Fox News reports that HERC recently changed its policy to include cross-sex hormone therapy, puberty-suppressing drugs, and gender-reassignment surgery for people with gender dysphoria. Since the age of medical consent in Oregon is 15, your 15-year-old can decide on his own to become a her. To add insult to horrific injury, covered medical procedures are paid for through the Oregon Health Plan, the state’s Medicaid program. This means that although parents don’t get to participate in their child’s decision to undergo life-altering medical treatment, they do ultimately get stuck with the bill.
Paul McHugh, of the Johns Hopkins Psychiatry Department and himself a pioneer in gender reassignment surgery, says Oregon’s policy amounts to child abuse.
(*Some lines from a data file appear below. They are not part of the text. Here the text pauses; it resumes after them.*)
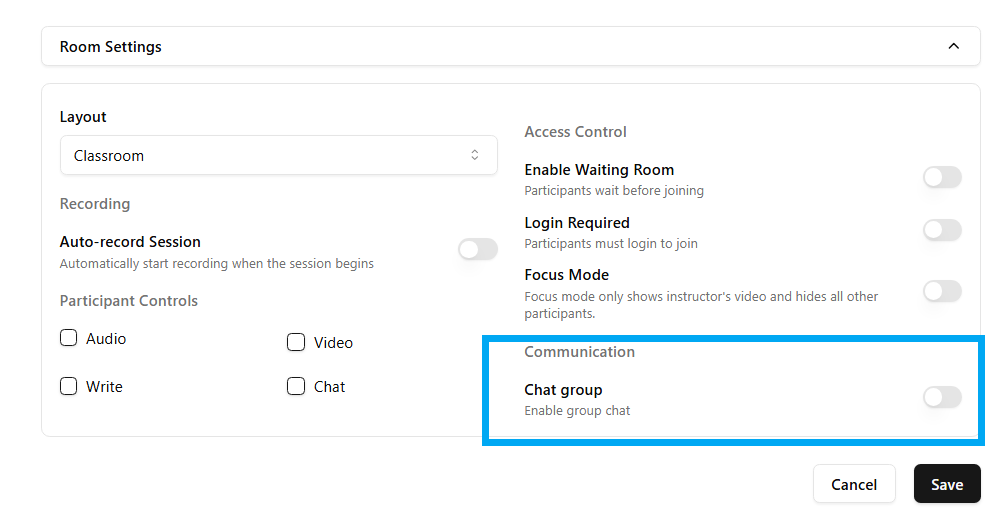Screen dimensions: 1007x520
Task: Click the up-down arrows in Layout field
Action: 475,155
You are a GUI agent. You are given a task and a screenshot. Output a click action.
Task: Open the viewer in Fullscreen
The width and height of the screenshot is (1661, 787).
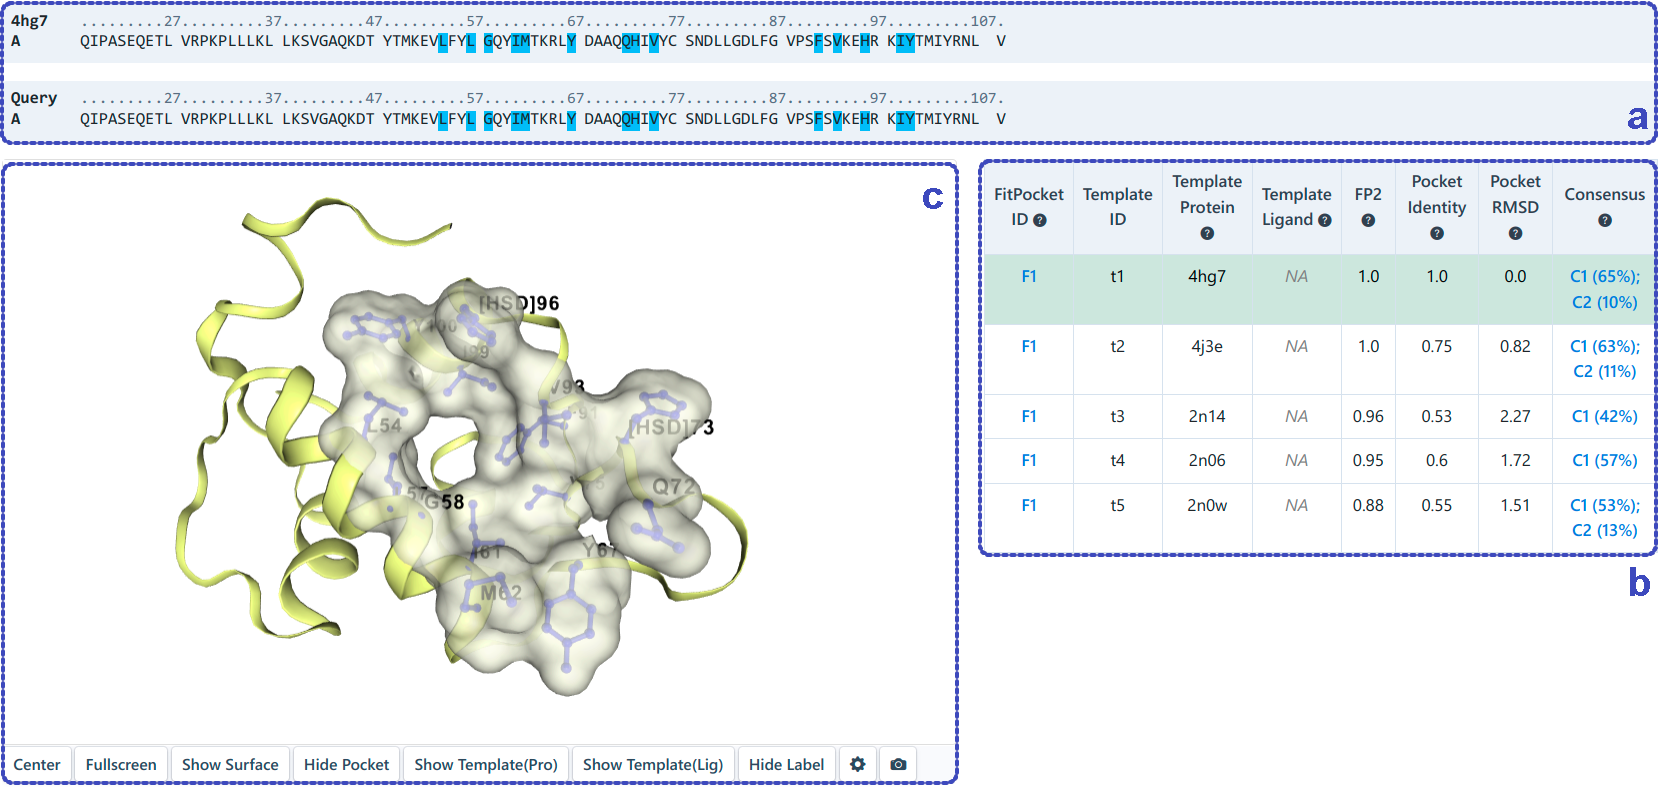pyautogui.click(x=121, y=764)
He is quoted as saying:
We have a very radical and even mutilating treatment being offered to children without any evidence that the long-term outcome of this would be good.
A 2008 study published in the Journal of the American Academy of Child and Adolescent Psychiatry further calls into question the wisdom of this procedure, noting as it does that “most children with gender dysphoria will not remain gender dysphoric after puberty.”
Jenn Burleton, who herself underwent sex-reassignment surgery and founded the Portland non-profit group TransActive, argues that the policy has the potential to save young lives:
Parents may not be supportive. They may not be in an environment where they feel the parent will affirm their identity, this may have been going on for years.
But a study conducted by Britain’s National Health Service found that the percentage of those who commit suicide after being denied the surgery is nearly identical to the percentage of people who kill themselves after receiving the surgery.
It is clear that more research is needed on this topic. In the meantime, one would be hard-pressed to justify letting any child make the decision unilaterally to undergo any surgery.